■ WHAT YOU NEED TO DO:
a) According to the patch discussion, what size of immediate is the XXSPLTIDP instruction given?
b) Reproduce word for word the stretch of the patch discussion from "On Fri, Nov" through "vectors on power10.".

■ EXTRACT PROVIDED:

Re: [PATCH 4/5] Add Power10 XXSPLTIDP for vector constants

2021-12-14 Thread David Edelsohn via Gcc-patches

On Fri, Nov 5, 2021 at 3:24 PM will schmidt  wrote:
>
> On Fri, 2021-11-05 at 00:10 -0400, Michael Meissner wrote:
> > Generate XXSPLTIDP for vectors on power10.
> >
> > This patch implements XXSPLTIDP support for all vector constants.  The
> > XXSPLTIDP instruction is given a 32-bit immediate that is converted to a 
> > vector
> > of two DFmode constants.  The immediate is in SFmode format, so only 
> > constants
> > that fit as SFmode values can be loaded with XXSPLTIDP.
> >
> > The constraint (eP) added in the previous patch for XXSPLTIW is also used
> > for XXSPLTIDP.
> >
>
> ok
>
>
> > DImode scalar constants are not handled.  This is due to the majority of 
> > DImode
> > constants will be in the GPR registers.  With vector registers, you have the
> > problem that XXSPLTIDP splats the double word into both elements of the
> > vector.  However, if TImode is loaded with an integer constant, it wants a 
> > full
> > 128-bit constant.

[Item-finding records]
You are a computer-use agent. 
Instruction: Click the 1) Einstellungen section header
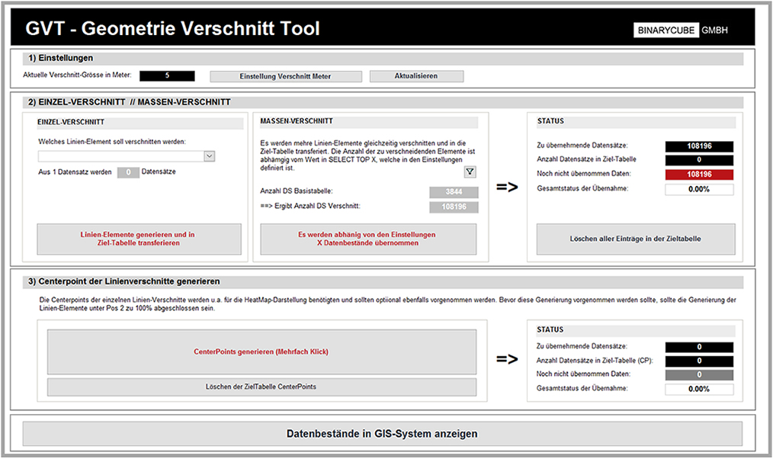59,58
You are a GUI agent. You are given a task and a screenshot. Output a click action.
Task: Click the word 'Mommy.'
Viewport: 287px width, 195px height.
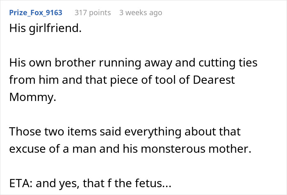point(28,98)
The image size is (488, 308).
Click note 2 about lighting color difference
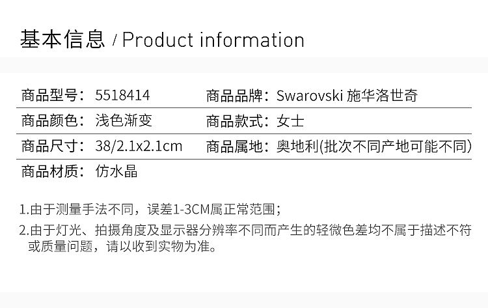[245, 231]
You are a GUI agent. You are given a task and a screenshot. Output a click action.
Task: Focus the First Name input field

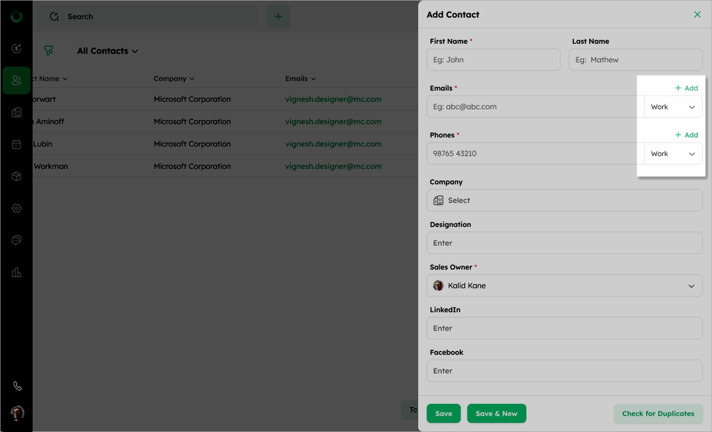[493, 60]
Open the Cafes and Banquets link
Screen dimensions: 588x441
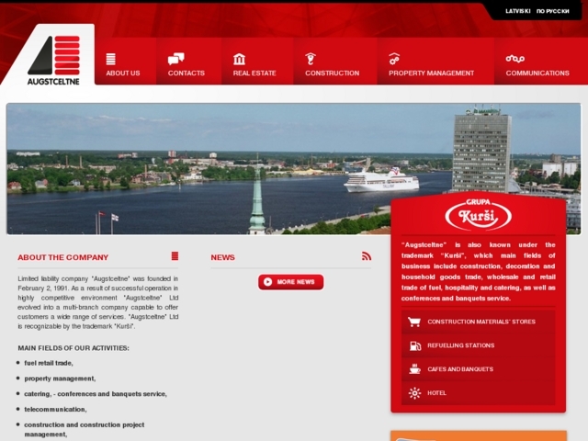click(x=478, y=369)
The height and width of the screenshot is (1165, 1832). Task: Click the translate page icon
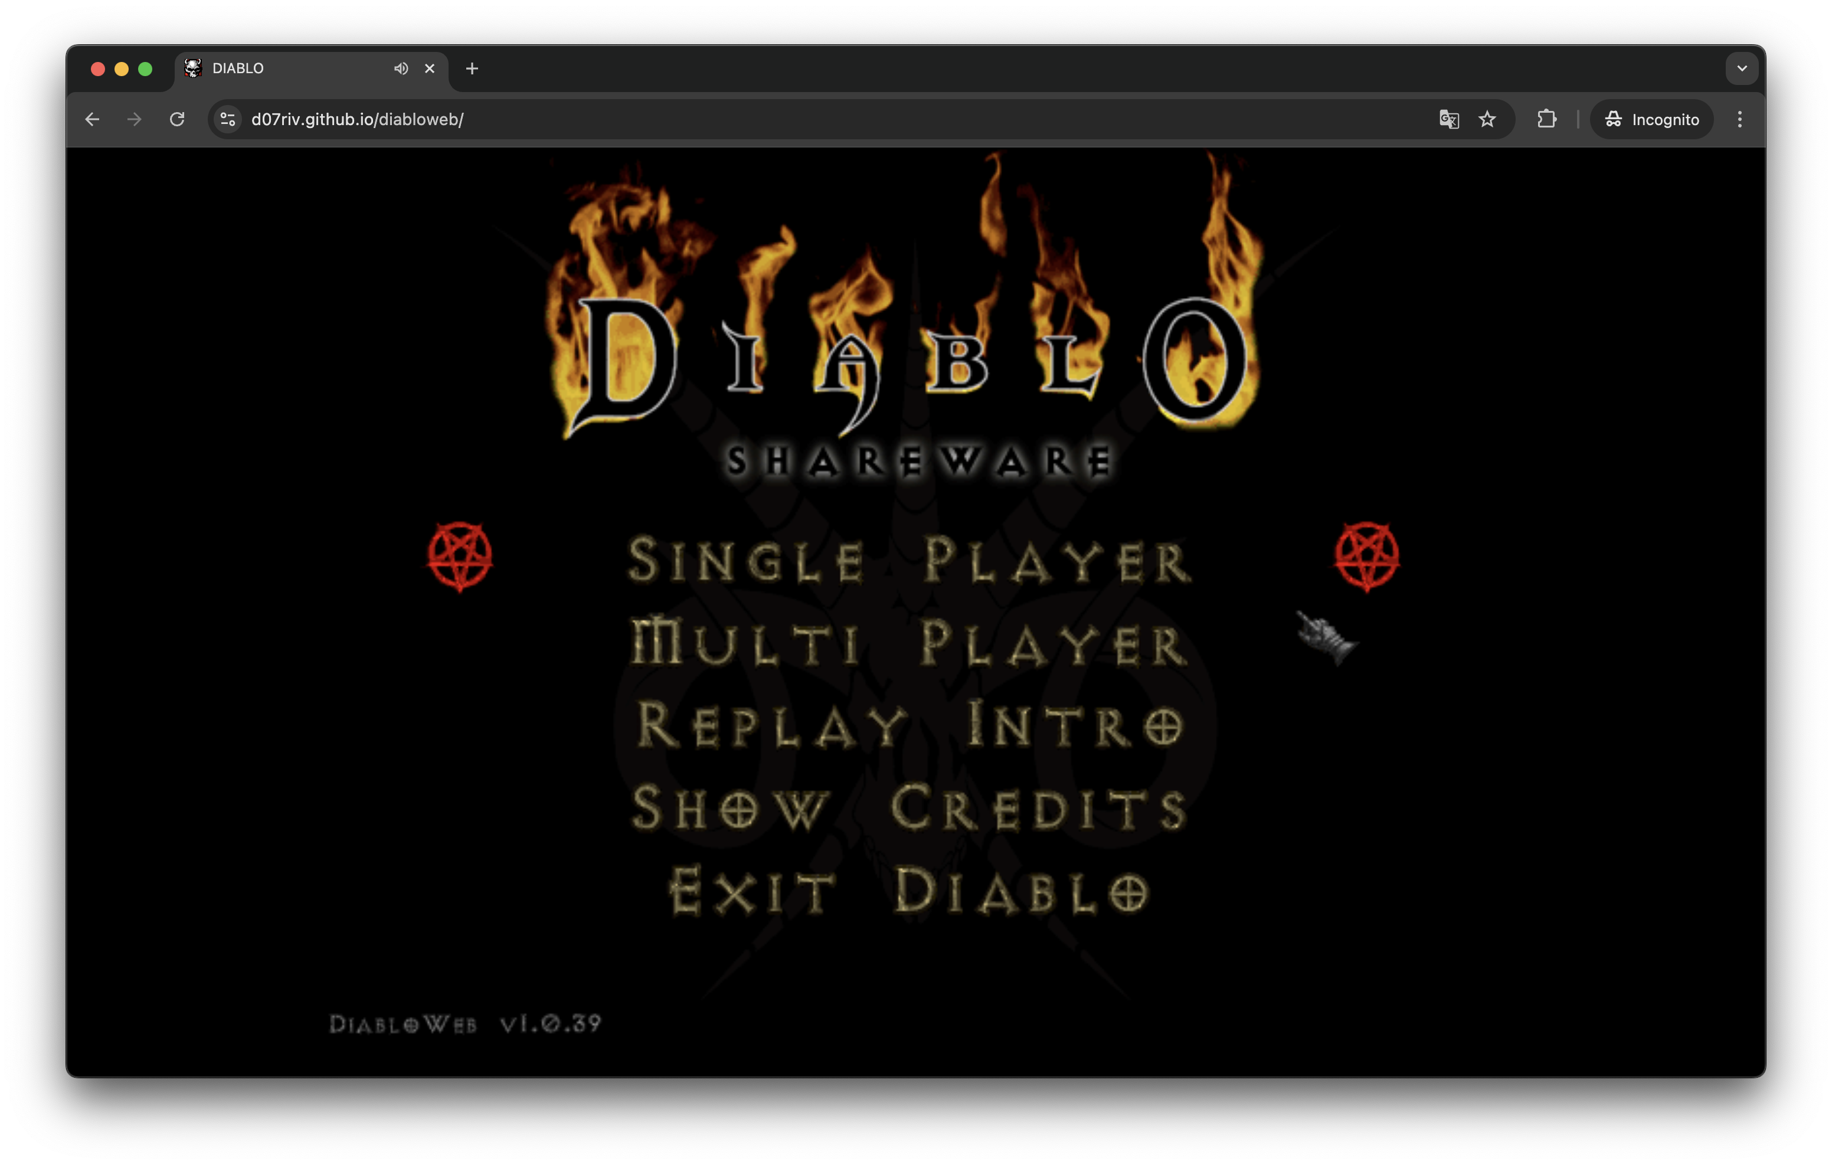(x=1449, y=119)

■ EXERCISE ANSWERS:
a) A 32-bit immediate.

b)
On Fri, Nov 5, 2021 at 3:24 PM will schmidt  wrote:
>
> On Fri, 2021-11-05 at 00:10 -0400, Michael Meissner wrote:
> > Generate XXSPLTIDP for vectors on power10.